## Begin DATA SHOWN

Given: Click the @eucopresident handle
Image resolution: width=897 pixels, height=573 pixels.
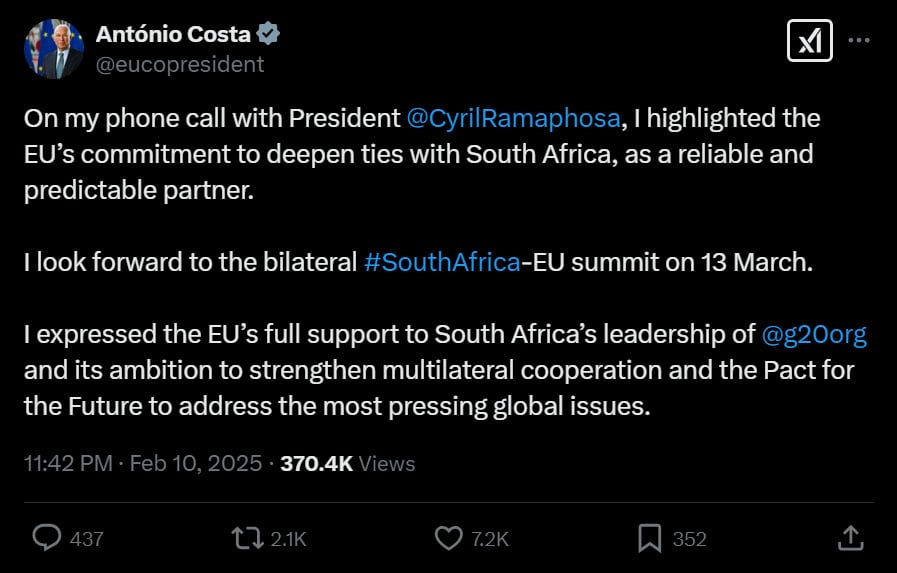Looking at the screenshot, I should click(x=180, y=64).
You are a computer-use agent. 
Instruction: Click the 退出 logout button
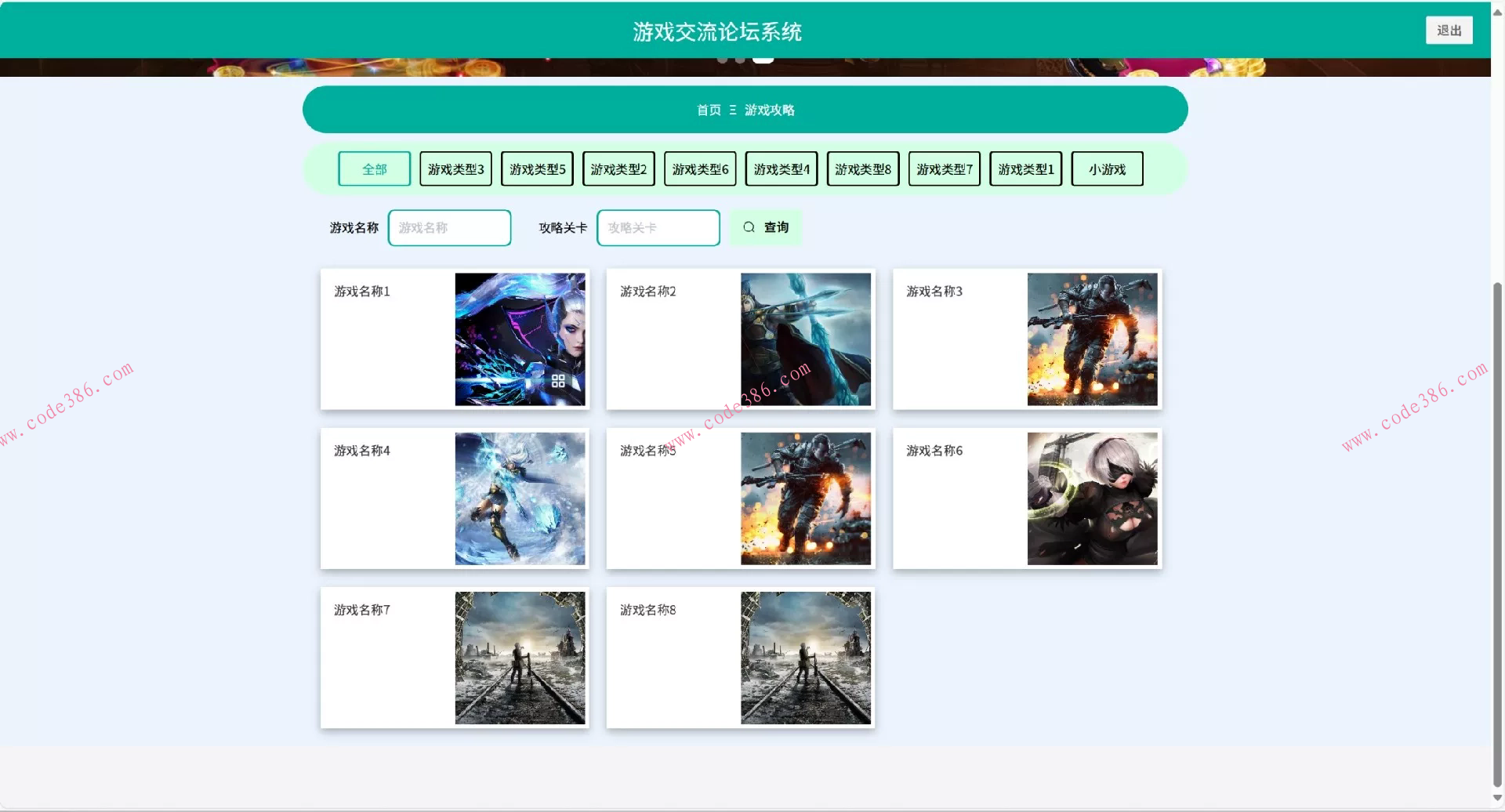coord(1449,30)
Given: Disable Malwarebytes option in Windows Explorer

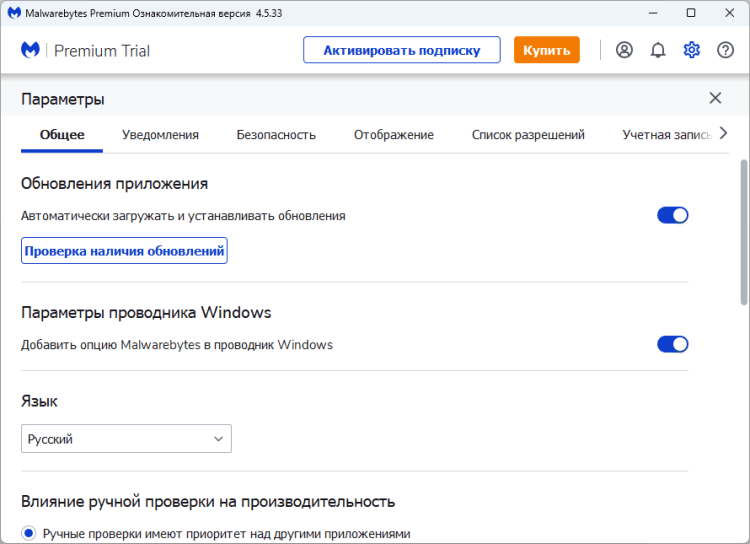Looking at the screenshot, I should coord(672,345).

## End DATA SHOWN
## Begin DATA SHOWN

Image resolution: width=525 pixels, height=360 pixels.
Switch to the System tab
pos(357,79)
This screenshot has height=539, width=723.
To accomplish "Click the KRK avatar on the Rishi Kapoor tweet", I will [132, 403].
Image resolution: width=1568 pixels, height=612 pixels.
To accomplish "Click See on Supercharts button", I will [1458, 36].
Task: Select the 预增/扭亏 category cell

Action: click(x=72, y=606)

## End DATA SHOWN
## Begin DATA SHOWN

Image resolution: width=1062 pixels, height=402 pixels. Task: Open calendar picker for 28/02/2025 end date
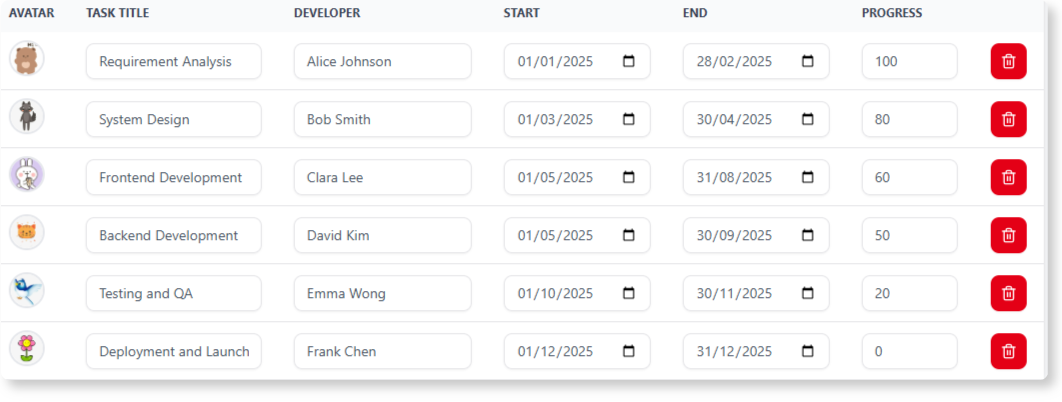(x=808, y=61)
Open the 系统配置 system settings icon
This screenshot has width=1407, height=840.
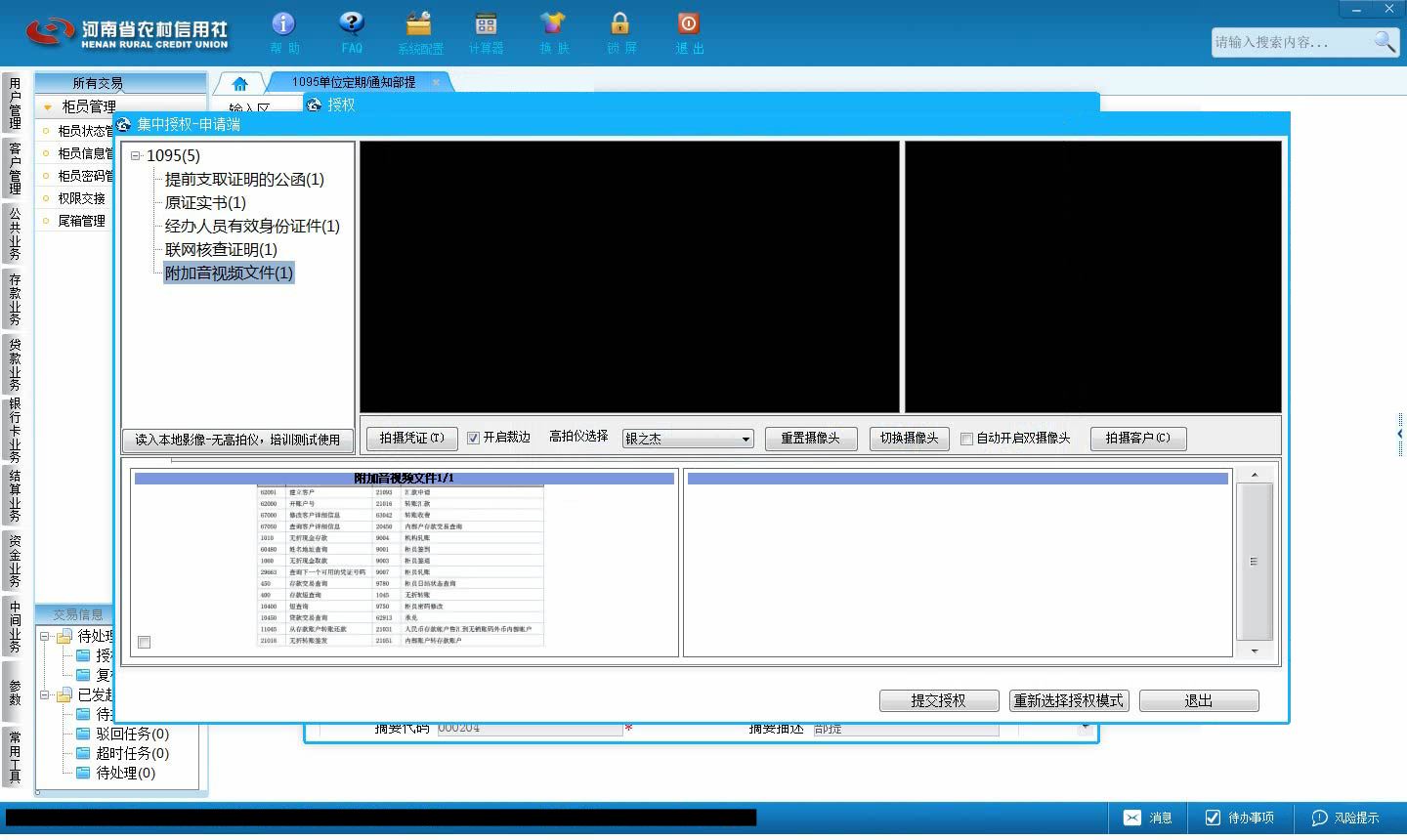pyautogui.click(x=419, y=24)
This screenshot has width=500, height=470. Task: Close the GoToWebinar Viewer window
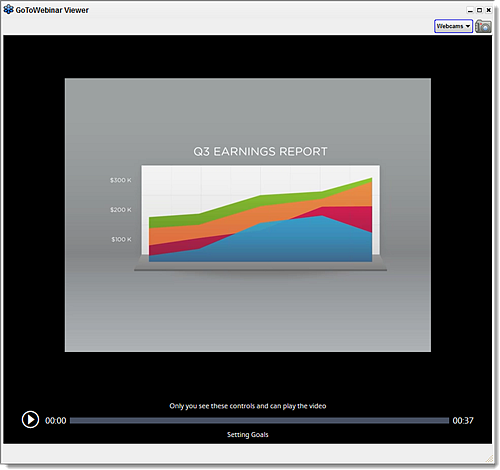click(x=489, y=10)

## End DATA SHOWN

WHAT IS REQUIRED
Convert the listing, starting at the line containing "This screenshot has width=500, height=470." and ending at the line containing "click(x=489, y=10)", into a numbered list with blank lines left out. Omit the pictures from your answer.

FINAL RESULT
1. This screenshot has width=500, height=470. Task: Close the GoToWebinar Viewer window
2. click(x=489, y=10)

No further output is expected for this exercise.